## PROMPT
Find the string "agent" in the data, and copy out each line that has it.

[Screenshot grounding data]
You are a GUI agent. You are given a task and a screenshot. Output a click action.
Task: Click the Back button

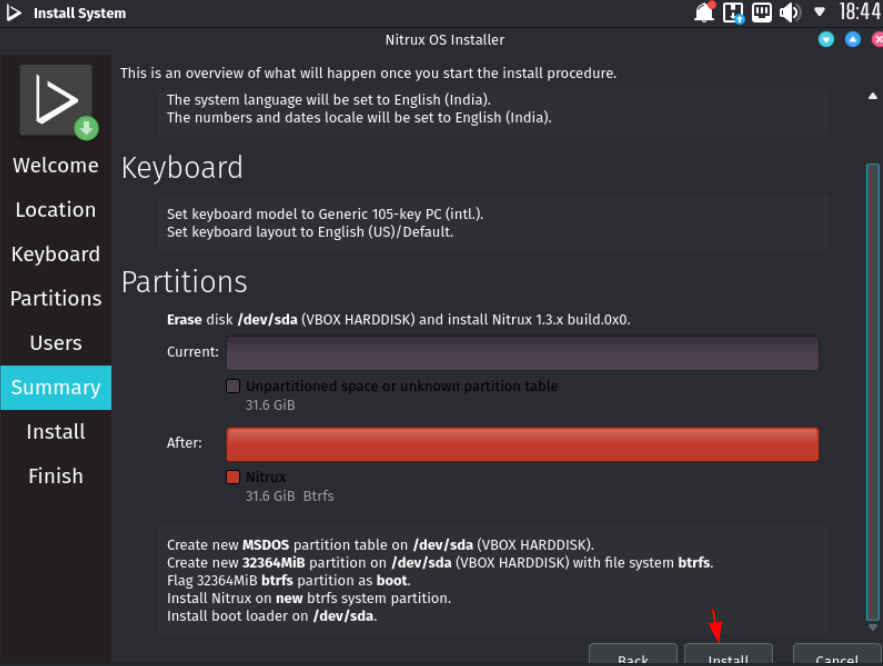pos(633,655)
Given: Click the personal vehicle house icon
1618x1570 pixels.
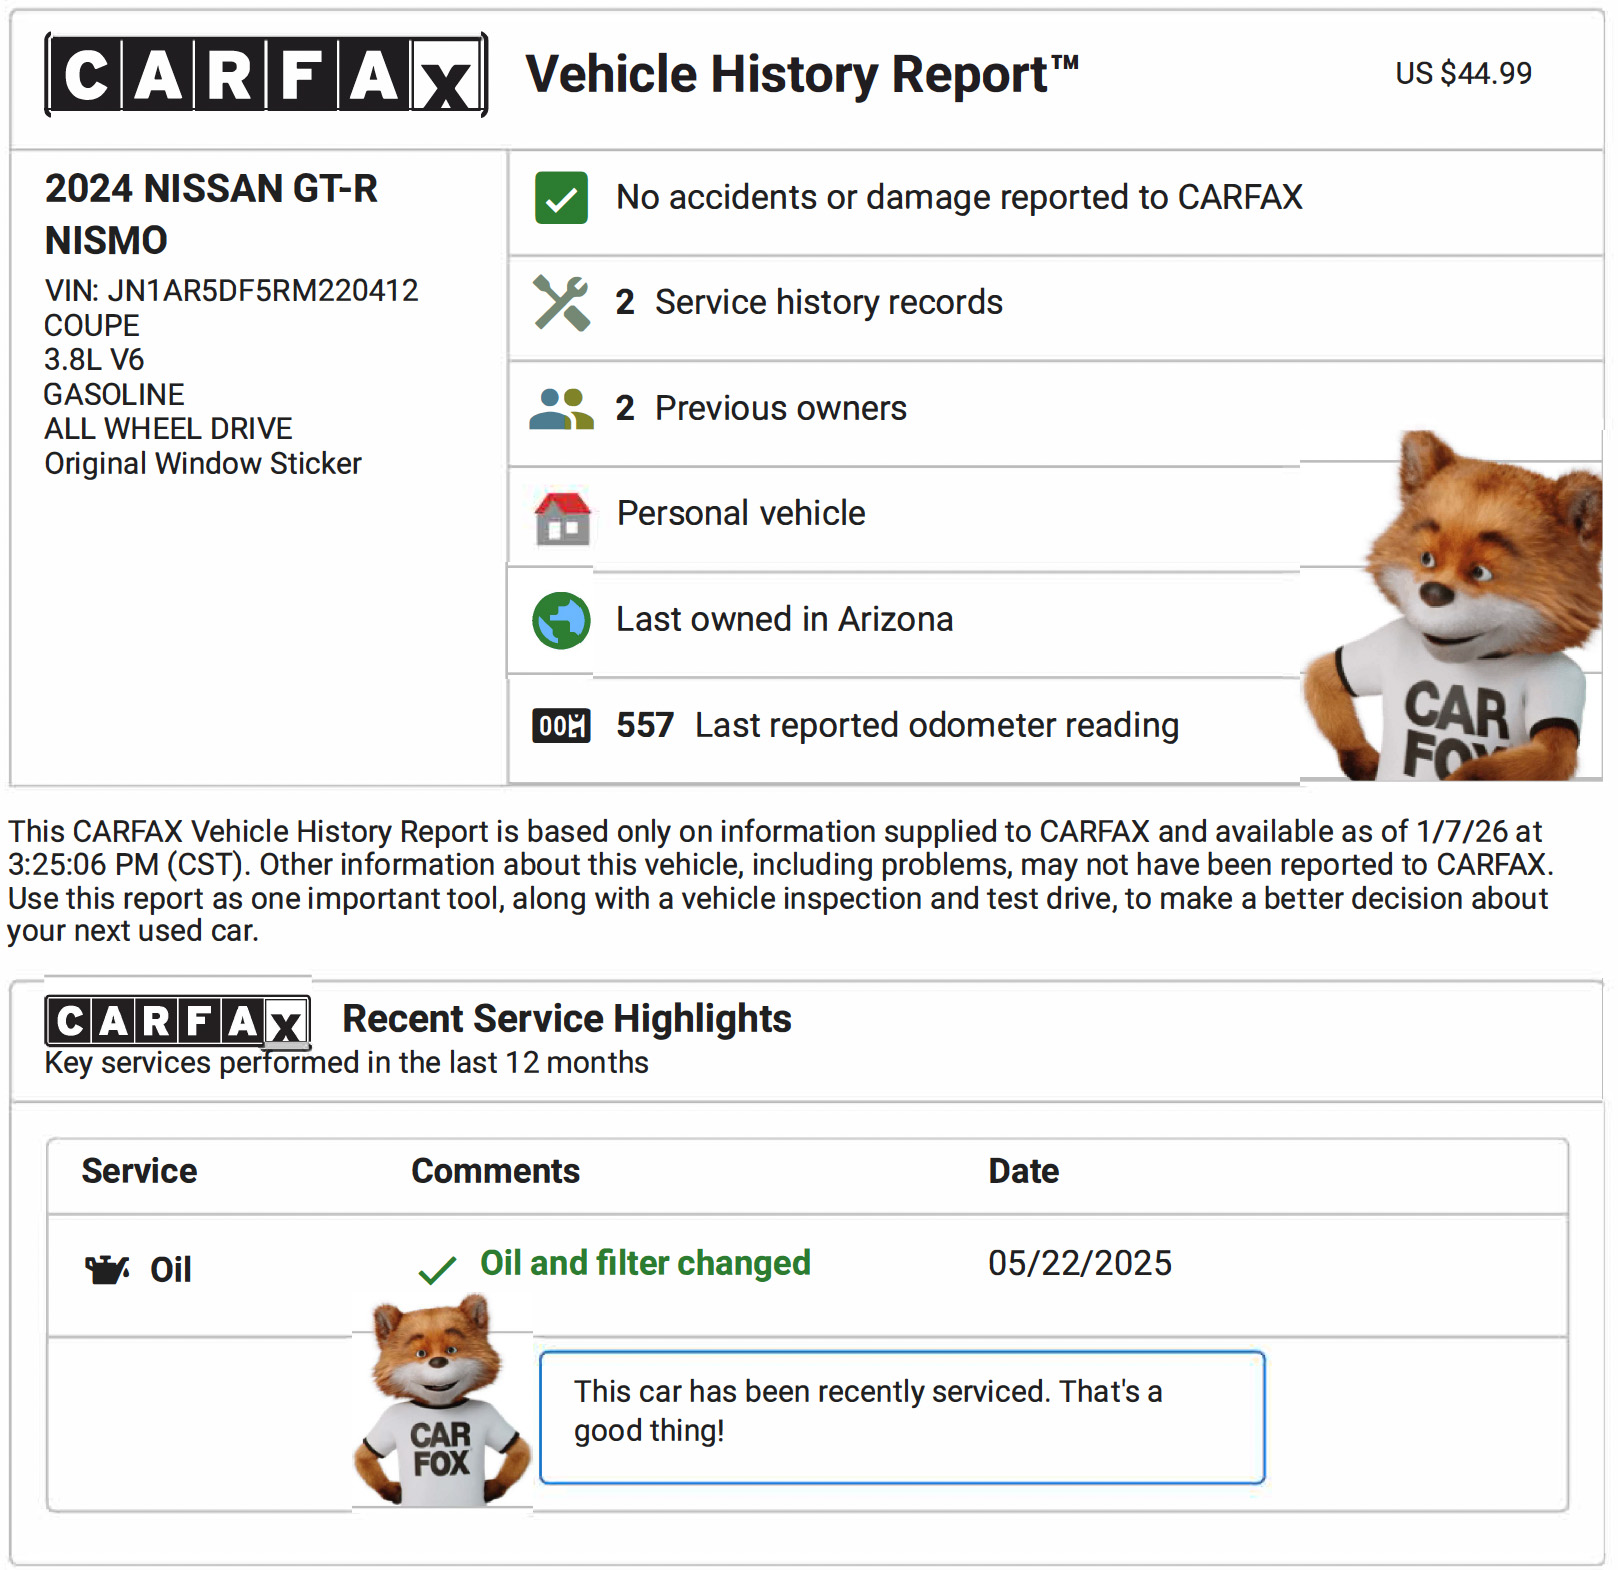Looking at the screenshot, I should [x=562, y=518].
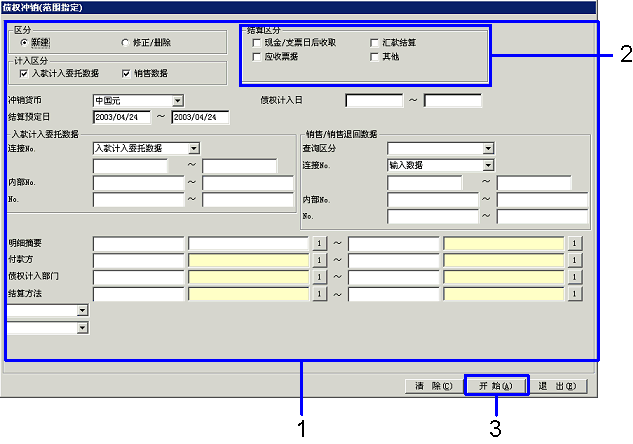Screen dimensions: 633x444
Task: Click the 开始(A) start button
Action: pos(494,385)
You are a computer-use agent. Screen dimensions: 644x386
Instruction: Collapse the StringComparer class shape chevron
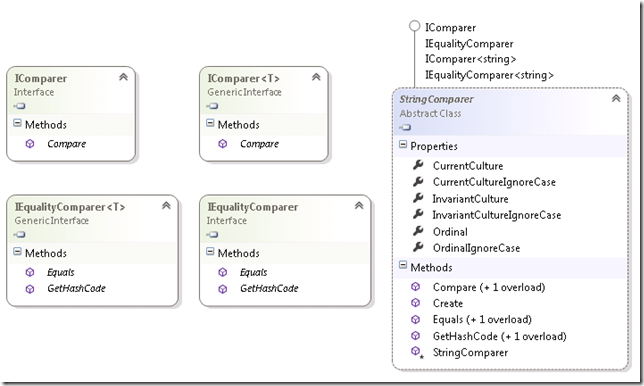(616, 99)
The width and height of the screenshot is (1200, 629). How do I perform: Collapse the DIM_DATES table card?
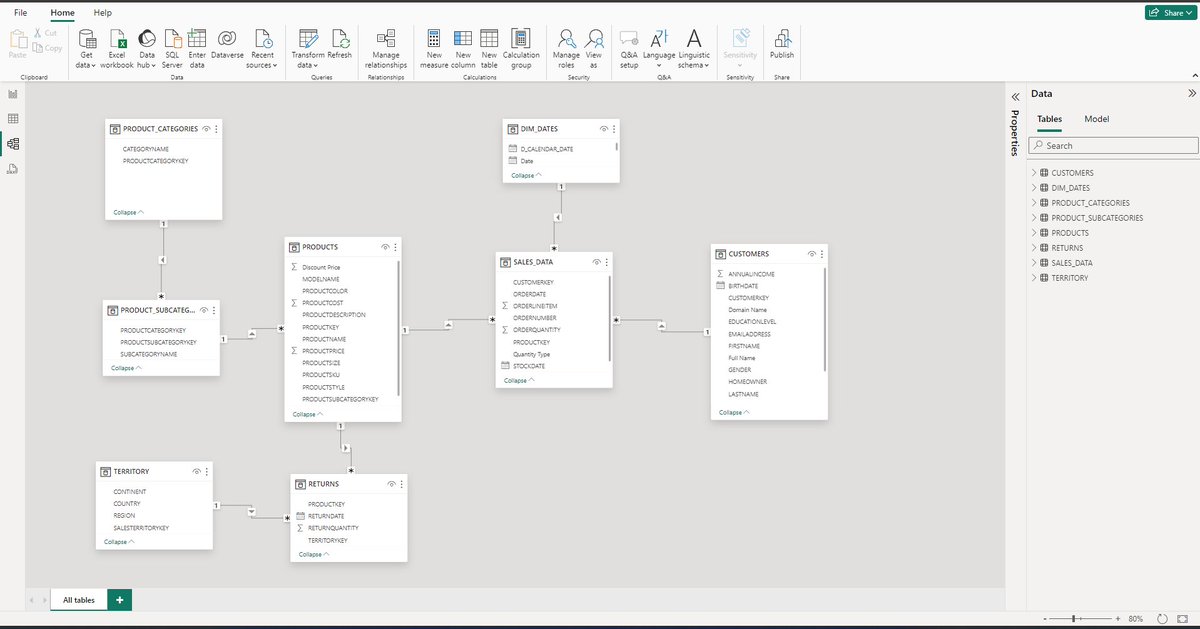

## ANSWER
You are a GUI agent. You are given a task and a screenshot. Output a click action.
You are a computer-use agent. Screen dimensions: 644x386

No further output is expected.